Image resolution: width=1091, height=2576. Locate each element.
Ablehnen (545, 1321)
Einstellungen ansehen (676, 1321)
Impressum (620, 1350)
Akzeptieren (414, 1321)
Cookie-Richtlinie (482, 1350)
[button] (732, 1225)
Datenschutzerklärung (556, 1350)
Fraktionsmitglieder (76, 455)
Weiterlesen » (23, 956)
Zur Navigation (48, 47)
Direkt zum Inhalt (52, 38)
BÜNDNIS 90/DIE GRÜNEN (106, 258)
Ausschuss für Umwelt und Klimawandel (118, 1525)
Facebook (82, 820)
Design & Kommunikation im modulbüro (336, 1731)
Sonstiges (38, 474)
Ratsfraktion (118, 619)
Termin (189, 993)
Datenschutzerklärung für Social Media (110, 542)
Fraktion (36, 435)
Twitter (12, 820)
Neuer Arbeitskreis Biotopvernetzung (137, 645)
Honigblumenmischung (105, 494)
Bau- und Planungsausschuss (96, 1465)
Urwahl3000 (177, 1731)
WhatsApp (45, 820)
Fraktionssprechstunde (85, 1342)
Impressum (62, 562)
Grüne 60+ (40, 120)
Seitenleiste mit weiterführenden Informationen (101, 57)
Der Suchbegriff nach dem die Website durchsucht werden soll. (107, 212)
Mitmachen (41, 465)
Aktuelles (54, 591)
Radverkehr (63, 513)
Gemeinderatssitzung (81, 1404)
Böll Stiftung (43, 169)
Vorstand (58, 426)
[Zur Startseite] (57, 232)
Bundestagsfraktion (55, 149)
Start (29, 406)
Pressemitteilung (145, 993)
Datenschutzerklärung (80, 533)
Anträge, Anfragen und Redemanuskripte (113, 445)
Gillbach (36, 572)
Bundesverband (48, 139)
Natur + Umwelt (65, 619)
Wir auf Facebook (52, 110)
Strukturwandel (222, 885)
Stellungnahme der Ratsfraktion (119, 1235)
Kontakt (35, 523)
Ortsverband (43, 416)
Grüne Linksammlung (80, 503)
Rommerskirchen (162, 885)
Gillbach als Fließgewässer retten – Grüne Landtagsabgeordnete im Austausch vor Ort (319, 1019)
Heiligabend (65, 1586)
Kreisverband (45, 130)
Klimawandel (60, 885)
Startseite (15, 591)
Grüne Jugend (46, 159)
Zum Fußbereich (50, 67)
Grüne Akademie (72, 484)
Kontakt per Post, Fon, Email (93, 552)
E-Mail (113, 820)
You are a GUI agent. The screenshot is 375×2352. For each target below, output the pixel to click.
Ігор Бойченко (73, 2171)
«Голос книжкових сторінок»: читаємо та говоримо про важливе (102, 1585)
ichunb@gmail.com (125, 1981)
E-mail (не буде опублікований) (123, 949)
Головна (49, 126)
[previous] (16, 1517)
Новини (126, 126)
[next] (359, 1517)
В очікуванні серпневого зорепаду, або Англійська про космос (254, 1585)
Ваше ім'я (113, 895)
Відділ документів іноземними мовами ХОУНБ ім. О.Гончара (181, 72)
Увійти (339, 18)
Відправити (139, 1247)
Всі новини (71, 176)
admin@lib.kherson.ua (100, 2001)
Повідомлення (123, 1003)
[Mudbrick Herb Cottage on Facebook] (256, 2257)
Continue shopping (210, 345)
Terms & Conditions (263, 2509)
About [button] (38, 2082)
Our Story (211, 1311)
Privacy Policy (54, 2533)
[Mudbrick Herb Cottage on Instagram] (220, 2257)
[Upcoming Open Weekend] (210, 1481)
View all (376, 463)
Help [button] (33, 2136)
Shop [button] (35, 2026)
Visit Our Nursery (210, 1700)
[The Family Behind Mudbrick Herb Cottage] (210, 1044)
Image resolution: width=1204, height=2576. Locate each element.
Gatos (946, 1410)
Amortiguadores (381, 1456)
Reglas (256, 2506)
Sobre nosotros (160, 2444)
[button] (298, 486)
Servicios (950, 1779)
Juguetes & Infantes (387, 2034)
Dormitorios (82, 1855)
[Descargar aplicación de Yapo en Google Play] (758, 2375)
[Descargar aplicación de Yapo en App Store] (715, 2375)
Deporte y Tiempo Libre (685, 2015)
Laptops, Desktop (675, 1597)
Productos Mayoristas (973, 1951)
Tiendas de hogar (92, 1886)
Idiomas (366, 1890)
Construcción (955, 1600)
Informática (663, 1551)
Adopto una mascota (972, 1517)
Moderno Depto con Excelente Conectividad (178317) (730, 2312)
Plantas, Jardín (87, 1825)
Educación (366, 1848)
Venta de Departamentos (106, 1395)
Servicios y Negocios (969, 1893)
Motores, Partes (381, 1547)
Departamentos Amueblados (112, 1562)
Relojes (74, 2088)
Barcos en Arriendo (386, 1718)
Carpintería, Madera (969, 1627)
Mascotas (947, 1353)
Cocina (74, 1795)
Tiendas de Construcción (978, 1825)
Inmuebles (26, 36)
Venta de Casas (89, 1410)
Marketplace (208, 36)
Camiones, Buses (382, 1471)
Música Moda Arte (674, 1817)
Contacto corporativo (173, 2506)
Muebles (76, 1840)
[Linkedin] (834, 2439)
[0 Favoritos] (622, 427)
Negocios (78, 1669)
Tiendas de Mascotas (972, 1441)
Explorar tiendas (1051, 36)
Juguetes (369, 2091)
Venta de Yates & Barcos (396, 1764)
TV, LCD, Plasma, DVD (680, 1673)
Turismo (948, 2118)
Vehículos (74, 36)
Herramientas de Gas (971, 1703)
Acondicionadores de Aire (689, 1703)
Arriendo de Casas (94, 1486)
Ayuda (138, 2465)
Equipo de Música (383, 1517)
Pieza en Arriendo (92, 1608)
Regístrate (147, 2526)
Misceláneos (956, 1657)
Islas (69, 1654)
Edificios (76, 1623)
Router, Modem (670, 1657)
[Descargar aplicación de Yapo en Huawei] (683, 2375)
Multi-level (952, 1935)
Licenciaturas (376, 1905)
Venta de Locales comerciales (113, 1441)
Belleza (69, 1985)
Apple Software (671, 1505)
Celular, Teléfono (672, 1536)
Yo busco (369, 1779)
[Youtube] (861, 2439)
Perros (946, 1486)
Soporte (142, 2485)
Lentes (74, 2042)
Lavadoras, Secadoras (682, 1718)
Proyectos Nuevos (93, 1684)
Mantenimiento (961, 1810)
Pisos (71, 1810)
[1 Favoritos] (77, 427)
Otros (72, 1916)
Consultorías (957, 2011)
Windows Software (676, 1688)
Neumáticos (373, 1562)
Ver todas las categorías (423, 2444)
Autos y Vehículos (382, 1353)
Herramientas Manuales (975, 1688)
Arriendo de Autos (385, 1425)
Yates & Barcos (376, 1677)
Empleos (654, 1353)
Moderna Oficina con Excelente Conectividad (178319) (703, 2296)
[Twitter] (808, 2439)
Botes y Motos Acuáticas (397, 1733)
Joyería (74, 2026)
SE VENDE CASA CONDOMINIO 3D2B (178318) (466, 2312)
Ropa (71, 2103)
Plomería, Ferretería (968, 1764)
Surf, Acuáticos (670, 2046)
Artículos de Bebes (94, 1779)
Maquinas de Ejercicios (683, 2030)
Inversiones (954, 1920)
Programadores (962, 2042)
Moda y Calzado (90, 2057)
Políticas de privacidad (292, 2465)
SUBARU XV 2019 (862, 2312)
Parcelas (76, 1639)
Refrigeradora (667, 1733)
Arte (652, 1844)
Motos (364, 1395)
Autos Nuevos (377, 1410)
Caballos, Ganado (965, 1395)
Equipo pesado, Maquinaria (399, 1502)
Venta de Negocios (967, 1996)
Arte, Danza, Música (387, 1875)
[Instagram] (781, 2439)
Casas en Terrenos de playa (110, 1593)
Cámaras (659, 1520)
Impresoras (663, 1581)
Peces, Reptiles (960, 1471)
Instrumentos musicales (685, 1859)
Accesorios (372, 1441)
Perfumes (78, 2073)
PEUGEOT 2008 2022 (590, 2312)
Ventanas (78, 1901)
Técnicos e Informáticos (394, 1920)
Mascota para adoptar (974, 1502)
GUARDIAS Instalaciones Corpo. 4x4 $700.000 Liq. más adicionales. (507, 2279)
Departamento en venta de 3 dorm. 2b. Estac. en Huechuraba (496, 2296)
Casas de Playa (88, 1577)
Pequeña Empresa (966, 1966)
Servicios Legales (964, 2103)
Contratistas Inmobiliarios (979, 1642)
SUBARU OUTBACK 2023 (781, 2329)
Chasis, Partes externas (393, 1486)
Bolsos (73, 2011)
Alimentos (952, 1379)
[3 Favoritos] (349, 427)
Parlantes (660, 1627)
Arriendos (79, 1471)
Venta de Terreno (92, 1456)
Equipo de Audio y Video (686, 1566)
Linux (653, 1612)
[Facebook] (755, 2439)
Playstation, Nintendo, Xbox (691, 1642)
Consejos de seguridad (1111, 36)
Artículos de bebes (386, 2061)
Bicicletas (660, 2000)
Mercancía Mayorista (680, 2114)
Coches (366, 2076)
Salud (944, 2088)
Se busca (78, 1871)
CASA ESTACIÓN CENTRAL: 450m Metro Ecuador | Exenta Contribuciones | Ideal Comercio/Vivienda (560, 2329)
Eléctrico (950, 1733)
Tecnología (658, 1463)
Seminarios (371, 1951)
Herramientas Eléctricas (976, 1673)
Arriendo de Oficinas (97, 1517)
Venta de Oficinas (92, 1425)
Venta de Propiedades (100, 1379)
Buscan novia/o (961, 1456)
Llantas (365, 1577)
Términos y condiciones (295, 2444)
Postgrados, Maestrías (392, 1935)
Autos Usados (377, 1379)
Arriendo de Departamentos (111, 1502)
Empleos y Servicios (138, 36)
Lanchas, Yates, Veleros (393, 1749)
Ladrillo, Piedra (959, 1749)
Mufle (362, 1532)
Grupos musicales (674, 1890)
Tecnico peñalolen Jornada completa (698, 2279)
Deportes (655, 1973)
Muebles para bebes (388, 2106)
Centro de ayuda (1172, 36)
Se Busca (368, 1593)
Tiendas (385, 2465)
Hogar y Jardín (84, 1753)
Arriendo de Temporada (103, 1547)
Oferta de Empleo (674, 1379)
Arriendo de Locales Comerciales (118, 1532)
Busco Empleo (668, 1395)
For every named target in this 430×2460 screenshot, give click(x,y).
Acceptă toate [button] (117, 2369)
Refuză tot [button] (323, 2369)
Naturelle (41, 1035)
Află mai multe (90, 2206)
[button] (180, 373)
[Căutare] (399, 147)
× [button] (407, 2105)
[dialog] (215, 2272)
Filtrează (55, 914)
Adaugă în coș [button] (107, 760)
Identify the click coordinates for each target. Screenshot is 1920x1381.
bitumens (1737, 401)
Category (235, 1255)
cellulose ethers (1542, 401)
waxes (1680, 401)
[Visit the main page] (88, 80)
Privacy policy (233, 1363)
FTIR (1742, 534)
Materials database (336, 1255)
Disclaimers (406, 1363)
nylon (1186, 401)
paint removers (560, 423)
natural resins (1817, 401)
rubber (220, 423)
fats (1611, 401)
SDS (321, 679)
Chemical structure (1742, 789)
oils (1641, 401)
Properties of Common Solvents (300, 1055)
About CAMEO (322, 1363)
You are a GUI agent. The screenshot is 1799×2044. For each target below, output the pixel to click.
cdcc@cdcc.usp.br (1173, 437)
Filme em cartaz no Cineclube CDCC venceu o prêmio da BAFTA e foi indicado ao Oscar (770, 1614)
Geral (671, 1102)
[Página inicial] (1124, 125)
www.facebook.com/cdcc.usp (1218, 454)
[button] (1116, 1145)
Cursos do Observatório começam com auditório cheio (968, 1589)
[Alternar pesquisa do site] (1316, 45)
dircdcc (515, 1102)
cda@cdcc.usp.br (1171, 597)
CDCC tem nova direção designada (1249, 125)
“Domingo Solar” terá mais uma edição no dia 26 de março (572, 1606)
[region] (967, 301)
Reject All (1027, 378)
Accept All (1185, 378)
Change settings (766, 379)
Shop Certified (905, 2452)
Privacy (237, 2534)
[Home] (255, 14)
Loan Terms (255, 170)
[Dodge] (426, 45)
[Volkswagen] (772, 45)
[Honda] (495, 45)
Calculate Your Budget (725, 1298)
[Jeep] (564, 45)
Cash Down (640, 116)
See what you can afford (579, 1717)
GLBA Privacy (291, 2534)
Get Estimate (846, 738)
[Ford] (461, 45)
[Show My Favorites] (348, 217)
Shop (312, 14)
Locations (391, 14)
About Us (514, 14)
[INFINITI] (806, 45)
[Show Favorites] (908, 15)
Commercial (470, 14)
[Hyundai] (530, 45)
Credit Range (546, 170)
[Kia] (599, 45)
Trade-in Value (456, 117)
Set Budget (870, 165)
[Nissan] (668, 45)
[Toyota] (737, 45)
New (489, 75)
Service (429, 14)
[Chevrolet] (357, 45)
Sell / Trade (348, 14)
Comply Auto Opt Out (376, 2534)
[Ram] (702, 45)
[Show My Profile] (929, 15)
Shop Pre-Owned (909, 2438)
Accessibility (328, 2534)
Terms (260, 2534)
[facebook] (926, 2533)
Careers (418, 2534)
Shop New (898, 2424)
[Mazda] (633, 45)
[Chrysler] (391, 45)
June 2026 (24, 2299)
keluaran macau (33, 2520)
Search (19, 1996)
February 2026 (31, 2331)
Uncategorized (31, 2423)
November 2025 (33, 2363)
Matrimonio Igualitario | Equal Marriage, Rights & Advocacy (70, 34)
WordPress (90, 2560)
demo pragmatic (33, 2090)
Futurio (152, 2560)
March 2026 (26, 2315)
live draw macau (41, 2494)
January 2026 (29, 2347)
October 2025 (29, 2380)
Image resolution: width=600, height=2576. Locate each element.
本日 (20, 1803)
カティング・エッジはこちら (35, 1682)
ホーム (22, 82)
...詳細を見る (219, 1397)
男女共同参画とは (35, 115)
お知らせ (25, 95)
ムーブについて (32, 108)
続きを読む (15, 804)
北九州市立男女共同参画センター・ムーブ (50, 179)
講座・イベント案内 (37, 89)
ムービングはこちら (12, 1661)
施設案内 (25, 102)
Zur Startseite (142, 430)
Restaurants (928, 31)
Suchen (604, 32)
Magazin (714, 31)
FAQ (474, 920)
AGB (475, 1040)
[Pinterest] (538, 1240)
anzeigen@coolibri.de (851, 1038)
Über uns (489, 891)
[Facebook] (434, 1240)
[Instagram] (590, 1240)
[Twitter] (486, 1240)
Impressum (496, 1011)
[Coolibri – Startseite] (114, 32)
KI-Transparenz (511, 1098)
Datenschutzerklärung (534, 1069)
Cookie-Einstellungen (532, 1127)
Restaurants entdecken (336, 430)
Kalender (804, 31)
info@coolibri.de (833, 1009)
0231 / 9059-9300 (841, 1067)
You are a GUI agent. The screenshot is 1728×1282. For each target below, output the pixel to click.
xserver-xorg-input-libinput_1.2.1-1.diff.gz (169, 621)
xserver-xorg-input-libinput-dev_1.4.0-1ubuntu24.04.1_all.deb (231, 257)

····················

WHAT YOU ARE ASKED TO DO: Please set down again, word for word, only the lines from the start of the entries through the line with "BÜNDNIS 90/DIE GRÜNEN (106, 258)", both ends included.

TASK SOLUTION:
Image resolution: width=1091, height=2576. Locate each element.
Ablehnen (545, 1321)
Einstellungen ansehen (676, 1321)
Impressum (620, 1350)
Akzeptieren (414, 1321)
Cookie-Richtlinie (482, 1350)
[button] (732, 1225)
Datenschutzerklärung (556, 1350)
Fraktionsmitglieder (76, 455)
Weiterlesen » (23, 956)
Zur Navigation (48, 47)
Direkt zum Inhalt (52, 38)
BÜNDNIS 90/DIE GRÜNEN (106, 258)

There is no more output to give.